* **Exercise description**:
Reproduce the lines of the entries below word for word, starting at the line that contains "Task: Click the avatar beside the caption" and ending at the line that contains "Action: [x=848, y=176]", both included. Leave the pictures out of your answer.

* **Extracted records**:
>>>>>

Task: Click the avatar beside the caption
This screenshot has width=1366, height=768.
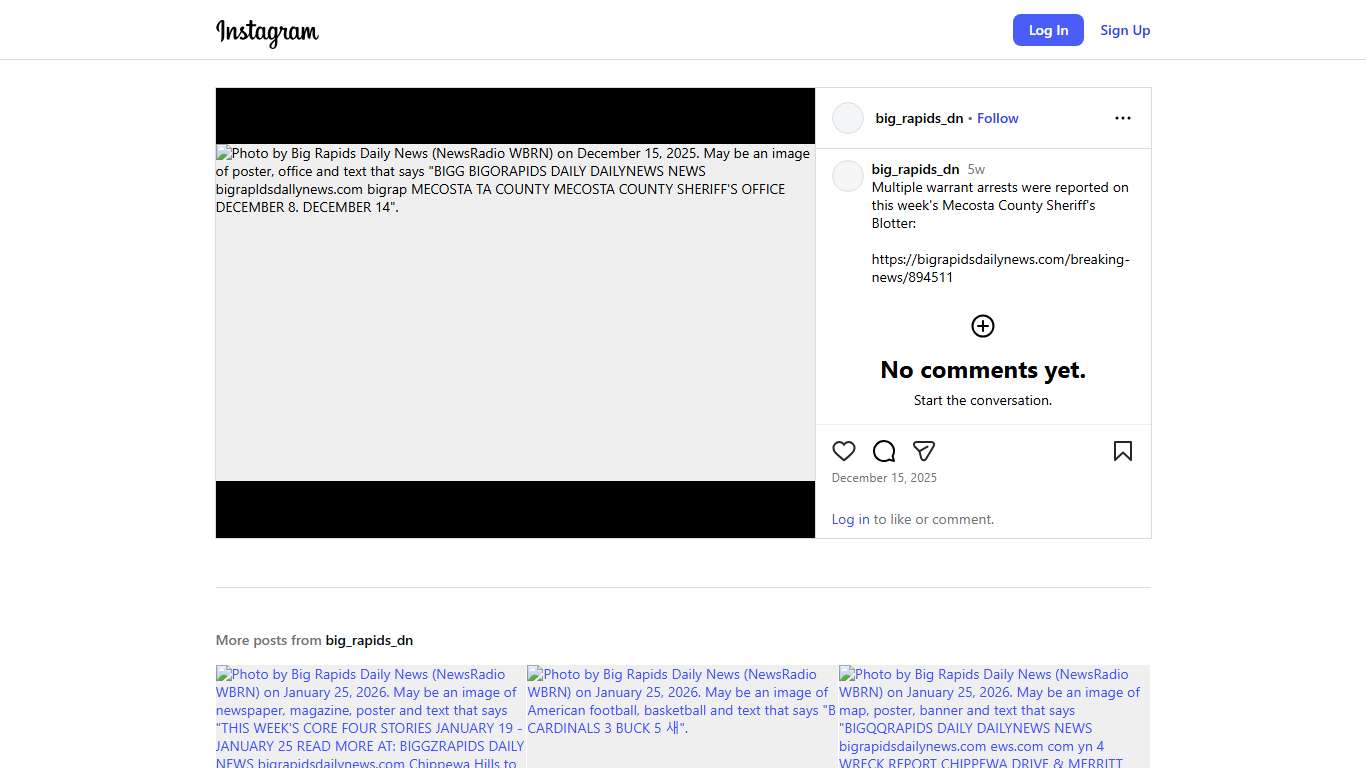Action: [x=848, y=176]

<<<<<
>>>>>

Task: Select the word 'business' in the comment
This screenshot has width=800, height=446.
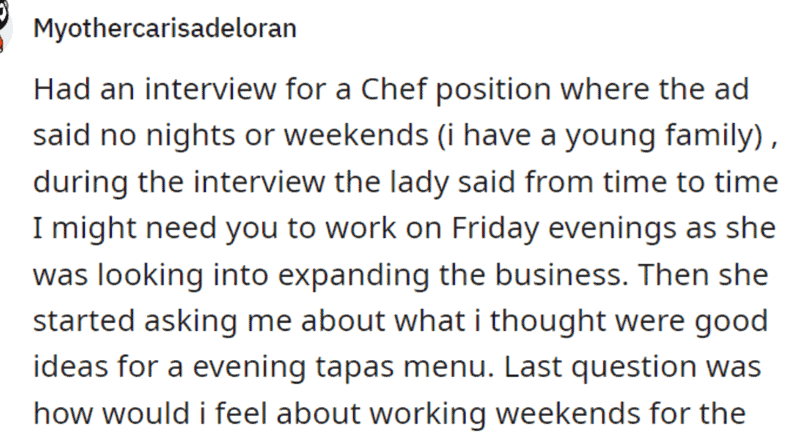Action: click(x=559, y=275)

<<<<<
>>>>>

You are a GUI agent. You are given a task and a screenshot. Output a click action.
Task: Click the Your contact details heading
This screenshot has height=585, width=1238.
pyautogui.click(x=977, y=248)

<<<<<

* **The response**:
Task: Click the avatar beside the caption
This screenshot has width=1366, height=768.
Action: [x=848, y=176]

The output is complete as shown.